# What happens when you drink wine that is still fermenting?



## purewater (Oct 29, 2010)

Will drinking wine that is still fermenting make you sick? If so, why? My grandfather used to say you had to wait until the fermentation process was over before could drink it. Was he right? Also does wine usually change color after the fermentation process is complete?


----------



## Runningwolf (Oct 29, 2010)

You are likely to get gas!


----------



## Julie (Oct 29, 2010)

or burp alot and maybe blow bubbles


----------



## KSmith3011 (Oct 29, 2010)

Stay out of elevators and church's for a few weeks. Seriously, your Grandfather was right in the sense that tasting fermenting wine is no good. The taste is nothing like a finished wine. So let it finish and then raise a (good) glass to Grandpa.


----------



## Runningwolf (Oct 29, 2010)

Julie said:


> or burp alot and maybe blow bubbles



...only if your in the tub. Wonder if they'll smell like yeast?


----------



## Julie (Oct 29, 2010)

Runningwolf said:


> ...only if your in the tub. Wonder if they'll smell like yeast?

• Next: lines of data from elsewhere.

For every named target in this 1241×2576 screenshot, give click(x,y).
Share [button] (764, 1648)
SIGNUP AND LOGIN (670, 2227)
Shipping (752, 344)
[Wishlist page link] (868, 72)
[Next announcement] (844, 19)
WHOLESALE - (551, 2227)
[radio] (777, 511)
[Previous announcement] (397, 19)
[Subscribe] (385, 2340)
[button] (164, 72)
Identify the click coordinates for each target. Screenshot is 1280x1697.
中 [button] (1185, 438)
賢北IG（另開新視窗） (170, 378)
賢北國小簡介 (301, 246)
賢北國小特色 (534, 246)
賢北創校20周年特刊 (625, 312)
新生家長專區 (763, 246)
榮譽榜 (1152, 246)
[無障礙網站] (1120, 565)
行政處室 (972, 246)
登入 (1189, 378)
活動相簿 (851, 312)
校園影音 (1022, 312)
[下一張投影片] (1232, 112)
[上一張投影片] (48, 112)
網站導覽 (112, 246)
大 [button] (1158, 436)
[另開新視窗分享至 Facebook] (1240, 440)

Go take a drink and let us know


----------



## Tom (Oct 29, 2010)

LOL !

ALL OF THE ABOVE !


----------



## Runningwolf (Oct 29, 2010)

Forgot one. You might get a yeast infection!


----------



## Tom (Oct 29, 2010)

Now you don't mean a UTI... or do you?


----------



## Julie (Oct 29, 2010)

Runningwolf said:


> Forgot one. You might get a yeast infection!





Tom said:


> Now you don't mean a UTI... or do you?



Both of you to the corner and no wine!!!!!!!!


----------



## Runningwolf (Oct 29, 2010)

Tom said:


> Now you don't mean a UTI... or do you?



HA HA I had to google that one


----------



## Runningwolf (Oct 29, 2010)

Ok you guys Grapeman is on now. Clean it up as you all know how he is!


----------



## Tom (Oct 29, 2010)

Julie said:


> Both of you to the corner and no wine!!!!!!!!



To late!

I FINISHED all dat wine and homebrew..


----------



## Tom (Oct 29, 2010)

Runningwolf said:


> Ok you guys Grapeman is on now. Clean it up as you all know how he is!




do tell....


----------



## Runningwolf (Oct 29, 2010)

Tom said:


> do tell....



duel personality. Trying to figure out if he is a grape or an apple


----------



## Tom (Oct 29, 2010)

Runningwolf said:


> duel personality. Trying to figure out if he is a grape or an apple


OMG!
You are in trouble.. He is Wade's B/F


----------



## Runningwolf (Oct 29, 2010)

Tom said:


> OMG!
> You are in trouble.. He is Wade's B/F



I didn't know, ahhh....OHHHH B/F Best Friend


----------



## closetwine (Oct 30, 2010)

You guys are terrible... seriously I'm backing Julie on the timeout. LOL! Wait, I think I'm still in the corner for being onry myself. Oh well, party in the corner!


----------



## Sliverpicker (Oct 31, 2010)

Now you see what fermenting wine does to people....do you want to be like the rest of them!?!?!?!


----------



## closetwine (Oct 31, 2010)

Sliverpicker said:


> Now you see what fermenting wine does to people....do you want to be like the rest of them!?!?!?!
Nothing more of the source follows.